Bracketing an address prevents a MX record lookup; the A record alone is looked up and used naively. If even A record lookup should be skipped (i.e. for a name defined in the hosts file), additionally specify smtp_dns_support_level = disabled.

Domains prefixed with a dot (.) are a pattern for all subdomains. The example above captures localhost and *.localdomain for local delivery.

The asterisk (*) domain is a fallback route, used only if nothing else matches.

The matching happens in the hierarchical order shown above: by full address, then by full domain part, then by subdomain part, and finally the fallback.

Run postmap /etc/postfix/transport and a hashed file will be produced. If your postmap(1) does not use LMDB, replace the lmdb: with whatever algorithm was used.

Address Rewriting

See here.

Posting Mail

master(8) expects mail posted locally to use $myhostname as the sender's domain. To override this, set myorigin.

myorigin = $mydomain


Administration

Testing the service

Install mailx and send an empty email.

To test mail relay to external hosts, try:

mail -s 'Test Email' '[email protected]' </dev/null

Alternatively, try using telnet.

Reviewing the queue

Two useful administrative utilities exist for reviewing the mail queue: postqueue(1) and postcat(1).

To view the mail queue, try:

postqueue -p

This will display the queued messages, the senders and recipients, and a mail ID.

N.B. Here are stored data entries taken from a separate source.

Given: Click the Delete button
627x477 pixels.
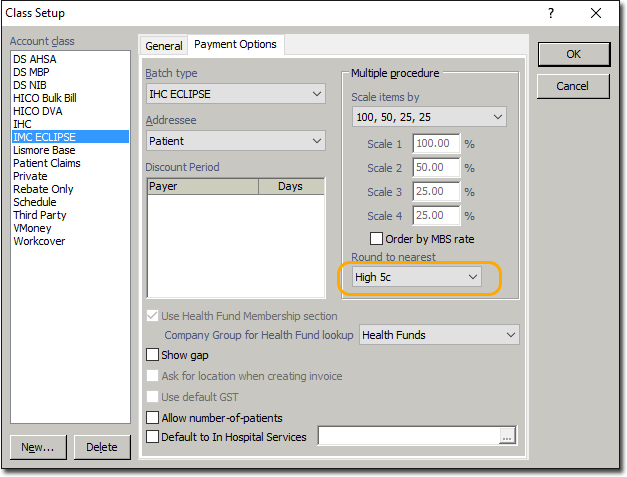Looking at the screenshot, I should [x=102, y=447].
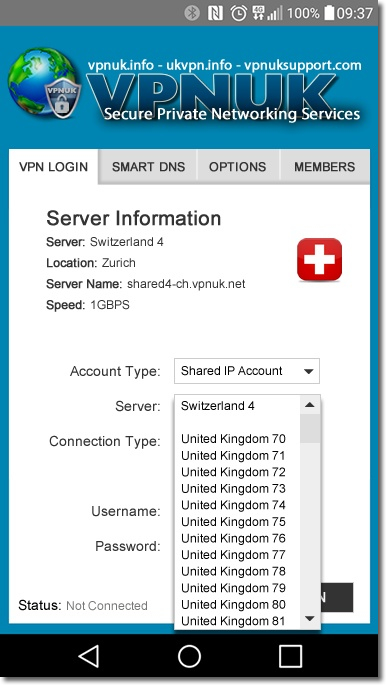Click the server list scroll-up arrow
The width and height of the screenshot is (386, 685).
point(310,405)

To force all queued mail to be sent now, run:

postqueue -f

To instead force a singular message to be send now, run:

postqueue -i MAILID

To instead inspect a message in the queue, try:

postcat -vq MAILID


See also

postfix(1)

Postfix project documentation


CategoryRicottone

Postfix (last edited 2023-06-24 03:51:54 by DominicRicottone)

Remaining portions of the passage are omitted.